湖東地方で、近江八幡とともに、伝統的建造物群保存地区に指定されている五個荘の金堂地区の街並み。足を踏み入れた瞬間、静謐さに包まれた和の世界が眼前に広がる。最近は隠れた観光名所として訪れる人も増えているようだが、できればこのまま静かな佇まいのままでいてほしいと願うばかり。


古く奈良時代にまでさかのぼる農村集落であるが、中世以後、近江商人たちの台頭とともに空間の農工分離が進み、近江商人の数奇屋建築が農村と共存しつつ建てられてきたという経緯があり、京都のような町屋の街並みとは異なる気配がある。藤井彦四郎邸、中江準五郎邸、外村宇兵衛邸など、池や築山を配した大きい日本庭園を持つ、当時をしのばせる商人屋敷が、旅人を受け入れてくれる(はずだったが、私は日没時間切れタイムアウト。残念)。


金堂の町割りは、条里制地割を基礎として、集落の中心に陣屋(現存せず)、その三方に寺院(弘誓寺、勝徳寺、安福寺)が配置され、周辺に農家が集まり、東側には大城神社が鎮座し、その外側に条里制水田の景観が広がっている。現在も集落内は当時の地割を残しており、軽自動車の通行がやっとの路地が入り組んでいる。もともと水はけの悪い地域で、農作に困難が多かったことから、お上も農民の商業への進出を容認していたということも、近江商人活躍の一因だったという。明治13年には、全戸数の3分の1にあたる67軒が、呉服などの商いに従事し、うち13軒は県外に出店を持っていたというから驚きである。
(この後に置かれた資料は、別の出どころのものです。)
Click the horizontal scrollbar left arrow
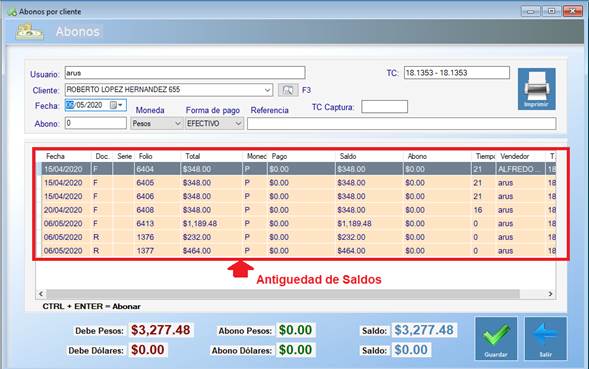[x=41, y=294]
町内には路地に沿って掘割がめぐらされ、瓦屋根や板塀の連なりが水面でゆらゆら揺れている。弘誓寺の前の掘割には、色鮮やかな鯉が悠然と泳いでいた。塀の柱材と貫に塗られた紅色と不思議に調和して見える。

周囲に連なる家並みは、船板張り(写真)のテクスチャーが実に味わい深い。
滋賀県東近江市五個荘金堂町

行政上は東近江市であるが、交通上は彦根と近江八幡の間に位置している。鉄道では、近江鉄道本線の五個荘駅下車。国道8号線の五個荘南の交差点を曲がり、道なりに5分ほど走ると、やがて観光案内所が見えてくる。クルマを停めて歩き始めると、金堂の街並みはすぐそこ。中央にそびえて見える伽藍は弘誓寺で、金堂の街並みのほぼ中央部である。